**TASK DESCRIPTION**
In the entries that follow, the line with "Videos (278, 2418)" opens the range and the line with "2022 | Prey (106, 1486)" closes it; repeat that range exactly, both lines included.

++++++

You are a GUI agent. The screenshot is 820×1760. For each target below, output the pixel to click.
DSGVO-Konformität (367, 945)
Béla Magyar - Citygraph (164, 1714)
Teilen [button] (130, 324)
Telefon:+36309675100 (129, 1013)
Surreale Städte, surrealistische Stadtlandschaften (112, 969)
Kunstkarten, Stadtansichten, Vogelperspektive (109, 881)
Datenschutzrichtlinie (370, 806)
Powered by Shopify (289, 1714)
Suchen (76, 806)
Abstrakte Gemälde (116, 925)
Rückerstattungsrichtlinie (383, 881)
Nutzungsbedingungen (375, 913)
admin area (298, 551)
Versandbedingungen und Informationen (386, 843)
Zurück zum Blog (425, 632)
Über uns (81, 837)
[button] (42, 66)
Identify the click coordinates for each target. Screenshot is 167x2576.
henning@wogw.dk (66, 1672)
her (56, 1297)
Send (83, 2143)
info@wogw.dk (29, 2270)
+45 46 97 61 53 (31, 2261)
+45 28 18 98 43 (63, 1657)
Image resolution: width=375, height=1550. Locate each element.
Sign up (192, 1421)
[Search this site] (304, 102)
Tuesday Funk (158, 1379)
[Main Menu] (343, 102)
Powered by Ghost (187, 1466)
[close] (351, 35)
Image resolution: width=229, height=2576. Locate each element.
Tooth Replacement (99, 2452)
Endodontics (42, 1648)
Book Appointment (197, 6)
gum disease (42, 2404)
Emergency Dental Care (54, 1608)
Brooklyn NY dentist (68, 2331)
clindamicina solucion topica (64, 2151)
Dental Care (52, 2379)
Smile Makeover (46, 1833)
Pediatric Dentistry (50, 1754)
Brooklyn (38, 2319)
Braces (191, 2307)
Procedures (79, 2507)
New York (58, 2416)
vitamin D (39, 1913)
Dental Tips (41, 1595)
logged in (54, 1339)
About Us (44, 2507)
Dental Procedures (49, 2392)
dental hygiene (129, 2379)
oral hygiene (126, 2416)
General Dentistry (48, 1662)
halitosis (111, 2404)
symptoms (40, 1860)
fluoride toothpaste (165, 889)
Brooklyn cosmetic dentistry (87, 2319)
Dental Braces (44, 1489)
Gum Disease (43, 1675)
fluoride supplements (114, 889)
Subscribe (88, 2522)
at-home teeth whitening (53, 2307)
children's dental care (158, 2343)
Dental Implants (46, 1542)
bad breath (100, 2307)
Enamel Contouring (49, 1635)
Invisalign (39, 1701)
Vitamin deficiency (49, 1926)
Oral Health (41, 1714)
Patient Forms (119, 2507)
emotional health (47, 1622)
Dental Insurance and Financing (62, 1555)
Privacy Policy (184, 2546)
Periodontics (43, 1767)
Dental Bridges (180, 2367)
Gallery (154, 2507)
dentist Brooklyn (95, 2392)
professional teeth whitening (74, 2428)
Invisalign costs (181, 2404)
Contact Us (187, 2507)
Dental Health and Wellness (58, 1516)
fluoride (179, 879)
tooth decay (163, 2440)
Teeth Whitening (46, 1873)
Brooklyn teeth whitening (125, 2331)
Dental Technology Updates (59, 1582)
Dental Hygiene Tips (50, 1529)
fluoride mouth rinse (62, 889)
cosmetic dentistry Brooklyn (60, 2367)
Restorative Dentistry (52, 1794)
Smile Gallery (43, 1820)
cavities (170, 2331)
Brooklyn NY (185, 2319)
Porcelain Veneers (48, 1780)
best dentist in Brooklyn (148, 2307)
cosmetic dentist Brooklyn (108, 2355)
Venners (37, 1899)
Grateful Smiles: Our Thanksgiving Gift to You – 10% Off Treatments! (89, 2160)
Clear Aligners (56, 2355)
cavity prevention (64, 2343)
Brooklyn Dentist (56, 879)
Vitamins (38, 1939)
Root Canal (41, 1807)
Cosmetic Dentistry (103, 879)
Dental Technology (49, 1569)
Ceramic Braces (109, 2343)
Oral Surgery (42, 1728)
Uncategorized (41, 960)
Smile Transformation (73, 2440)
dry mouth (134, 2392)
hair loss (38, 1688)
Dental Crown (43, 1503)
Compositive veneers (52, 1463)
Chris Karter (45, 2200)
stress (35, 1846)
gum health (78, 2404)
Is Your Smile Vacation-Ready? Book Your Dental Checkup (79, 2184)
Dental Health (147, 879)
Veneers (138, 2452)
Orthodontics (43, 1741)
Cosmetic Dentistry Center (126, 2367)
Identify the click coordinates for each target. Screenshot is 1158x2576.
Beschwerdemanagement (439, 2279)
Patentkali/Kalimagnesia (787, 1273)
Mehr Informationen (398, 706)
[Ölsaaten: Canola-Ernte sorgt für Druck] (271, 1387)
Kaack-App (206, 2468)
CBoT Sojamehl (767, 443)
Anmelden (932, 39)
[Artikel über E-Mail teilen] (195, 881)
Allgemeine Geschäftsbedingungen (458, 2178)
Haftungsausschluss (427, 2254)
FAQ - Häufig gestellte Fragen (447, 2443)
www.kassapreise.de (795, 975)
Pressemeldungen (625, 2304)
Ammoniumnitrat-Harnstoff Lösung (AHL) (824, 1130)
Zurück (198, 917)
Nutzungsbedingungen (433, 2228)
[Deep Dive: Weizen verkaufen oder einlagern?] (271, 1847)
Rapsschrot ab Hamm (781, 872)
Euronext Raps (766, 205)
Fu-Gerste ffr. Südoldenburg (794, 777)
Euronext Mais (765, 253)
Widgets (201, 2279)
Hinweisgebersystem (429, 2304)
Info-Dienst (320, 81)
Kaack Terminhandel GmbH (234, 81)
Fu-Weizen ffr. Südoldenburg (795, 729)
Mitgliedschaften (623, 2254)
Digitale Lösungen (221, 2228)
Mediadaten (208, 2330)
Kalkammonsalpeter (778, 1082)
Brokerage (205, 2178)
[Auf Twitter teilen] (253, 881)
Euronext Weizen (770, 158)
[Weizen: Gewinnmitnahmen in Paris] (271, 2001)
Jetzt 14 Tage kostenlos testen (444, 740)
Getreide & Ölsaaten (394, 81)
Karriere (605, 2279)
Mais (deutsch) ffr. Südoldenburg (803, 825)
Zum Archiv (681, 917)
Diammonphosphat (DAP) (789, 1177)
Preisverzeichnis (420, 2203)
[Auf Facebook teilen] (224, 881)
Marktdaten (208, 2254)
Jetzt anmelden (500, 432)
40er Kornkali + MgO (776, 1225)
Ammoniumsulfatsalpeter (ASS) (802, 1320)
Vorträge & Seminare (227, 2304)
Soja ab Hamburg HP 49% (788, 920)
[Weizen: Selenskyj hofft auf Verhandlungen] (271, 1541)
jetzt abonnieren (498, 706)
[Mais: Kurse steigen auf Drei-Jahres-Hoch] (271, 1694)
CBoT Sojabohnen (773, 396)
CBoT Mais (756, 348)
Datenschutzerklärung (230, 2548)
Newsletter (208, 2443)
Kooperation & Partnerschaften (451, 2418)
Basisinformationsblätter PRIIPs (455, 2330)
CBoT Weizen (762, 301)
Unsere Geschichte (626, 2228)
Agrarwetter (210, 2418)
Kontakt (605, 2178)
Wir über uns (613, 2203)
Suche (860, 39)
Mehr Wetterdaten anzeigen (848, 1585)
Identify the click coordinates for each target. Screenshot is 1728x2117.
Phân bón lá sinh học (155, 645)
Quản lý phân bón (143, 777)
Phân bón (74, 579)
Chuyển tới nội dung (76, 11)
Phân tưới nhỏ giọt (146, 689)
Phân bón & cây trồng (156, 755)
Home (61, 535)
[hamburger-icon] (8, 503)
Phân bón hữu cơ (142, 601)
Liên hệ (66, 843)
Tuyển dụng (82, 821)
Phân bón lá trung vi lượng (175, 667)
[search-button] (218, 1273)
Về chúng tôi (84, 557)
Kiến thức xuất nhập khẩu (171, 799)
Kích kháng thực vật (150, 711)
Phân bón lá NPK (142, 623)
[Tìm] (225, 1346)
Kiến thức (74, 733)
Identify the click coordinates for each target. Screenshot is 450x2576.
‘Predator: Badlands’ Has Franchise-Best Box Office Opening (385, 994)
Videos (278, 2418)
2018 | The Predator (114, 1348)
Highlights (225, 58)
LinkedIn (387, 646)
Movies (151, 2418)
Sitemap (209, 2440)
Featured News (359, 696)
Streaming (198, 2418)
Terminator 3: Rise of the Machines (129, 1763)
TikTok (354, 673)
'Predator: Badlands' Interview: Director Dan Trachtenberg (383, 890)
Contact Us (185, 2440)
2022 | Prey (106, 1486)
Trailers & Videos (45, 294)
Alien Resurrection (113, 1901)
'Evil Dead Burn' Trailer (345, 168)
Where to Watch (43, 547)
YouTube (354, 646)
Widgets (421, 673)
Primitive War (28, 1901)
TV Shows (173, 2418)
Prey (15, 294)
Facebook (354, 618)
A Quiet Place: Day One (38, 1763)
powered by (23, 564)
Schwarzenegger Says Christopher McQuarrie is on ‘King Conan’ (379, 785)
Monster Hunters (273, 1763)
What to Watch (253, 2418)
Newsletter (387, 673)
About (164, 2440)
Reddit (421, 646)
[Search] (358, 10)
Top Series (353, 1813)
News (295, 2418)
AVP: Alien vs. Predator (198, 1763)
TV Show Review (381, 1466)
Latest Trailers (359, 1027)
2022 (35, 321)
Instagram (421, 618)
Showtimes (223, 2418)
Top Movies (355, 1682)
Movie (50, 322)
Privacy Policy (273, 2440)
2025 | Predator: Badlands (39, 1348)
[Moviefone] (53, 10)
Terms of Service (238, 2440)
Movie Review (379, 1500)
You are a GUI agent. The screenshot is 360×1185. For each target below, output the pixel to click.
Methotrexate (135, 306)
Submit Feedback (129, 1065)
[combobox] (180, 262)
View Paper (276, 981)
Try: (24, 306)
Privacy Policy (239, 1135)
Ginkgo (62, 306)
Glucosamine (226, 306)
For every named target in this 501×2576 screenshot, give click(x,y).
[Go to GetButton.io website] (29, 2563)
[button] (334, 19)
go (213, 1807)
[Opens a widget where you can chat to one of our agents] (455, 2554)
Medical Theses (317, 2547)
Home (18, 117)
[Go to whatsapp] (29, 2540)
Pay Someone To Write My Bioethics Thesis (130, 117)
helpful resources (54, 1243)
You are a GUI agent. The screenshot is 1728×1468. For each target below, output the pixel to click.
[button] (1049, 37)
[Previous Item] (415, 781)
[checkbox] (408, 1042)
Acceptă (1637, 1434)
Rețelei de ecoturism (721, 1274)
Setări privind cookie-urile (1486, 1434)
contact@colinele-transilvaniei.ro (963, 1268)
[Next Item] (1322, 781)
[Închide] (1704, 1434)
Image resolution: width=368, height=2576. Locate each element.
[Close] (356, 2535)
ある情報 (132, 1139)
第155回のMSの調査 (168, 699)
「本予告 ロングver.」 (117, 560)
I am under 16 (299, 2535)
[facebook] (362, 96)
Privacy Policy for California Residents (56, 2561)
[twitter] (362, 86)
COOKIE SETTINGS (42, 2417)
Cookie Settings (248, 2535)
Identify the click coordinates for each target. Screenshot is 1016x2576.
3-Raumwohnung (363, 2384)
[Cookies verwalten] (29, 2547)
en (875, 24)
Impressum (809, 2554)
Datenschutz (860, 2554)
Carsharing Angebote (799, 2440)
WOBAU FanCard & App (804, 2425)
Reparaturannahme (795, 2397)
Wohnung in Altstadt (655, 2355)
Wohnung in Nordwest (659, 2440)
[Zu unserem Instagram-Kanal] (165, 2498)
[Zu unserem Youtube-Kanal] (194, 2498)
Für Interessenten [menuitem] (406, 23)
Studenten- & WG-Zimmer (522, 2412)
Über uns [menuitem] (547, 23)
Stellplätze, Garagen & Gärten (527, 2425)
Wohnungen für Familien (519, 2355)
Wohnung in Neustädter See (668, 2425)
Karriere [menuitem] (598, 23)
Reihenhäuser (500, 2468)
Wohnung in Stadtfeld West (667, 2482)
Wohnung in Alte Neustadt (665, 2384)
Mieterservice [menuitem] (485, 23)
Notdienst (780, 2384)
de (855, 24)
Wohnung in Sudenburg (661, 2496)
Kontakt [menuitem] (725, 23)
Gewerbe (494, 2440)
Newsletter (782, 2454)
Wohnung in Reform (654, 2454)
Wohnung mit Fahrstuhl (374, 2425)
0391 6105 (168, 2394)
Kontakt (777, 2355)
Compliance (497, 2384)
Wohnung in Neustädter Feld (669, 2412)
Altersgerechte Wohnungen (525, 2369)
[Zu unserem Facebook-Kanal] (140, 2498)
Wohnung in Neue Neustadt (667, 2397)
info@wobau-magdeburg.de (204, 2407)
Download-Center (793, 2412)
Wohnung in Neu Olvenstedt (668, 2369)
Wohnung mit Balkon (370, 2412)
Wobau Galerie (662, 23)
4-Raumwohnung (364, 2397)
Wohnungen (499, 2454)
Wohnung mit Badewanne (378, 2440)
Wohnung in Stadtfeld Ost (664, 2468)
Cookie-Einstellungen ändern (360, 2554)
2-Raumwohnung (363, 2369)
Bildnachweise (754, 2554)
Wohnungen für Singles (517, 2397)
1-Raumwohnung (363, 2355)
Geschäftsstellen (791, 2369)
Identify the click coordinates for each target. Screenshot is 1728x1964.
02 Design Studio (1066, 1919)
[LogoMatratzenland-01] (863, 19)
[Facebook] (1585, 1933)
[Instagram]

++++++

**FINISHED EXERCISE**
Videos (278, 2418)
2018 | The Predator (114, 1348)
Highlights (225, 58)
LinkedIn (387, 646)
Movies (151, 2418)
Sitemap (209, 2440)
Featured News (359, 696)
Streaming (198, 2418)
Terminator 3: Rise of the Machines (129, 1763)
TikTok (354, 673)
'Predator: Badlands' Interview: Director Dan Trachtenberg (383, 890)
Contact Us (185, 2440)
2022 | Prey (106, 1486)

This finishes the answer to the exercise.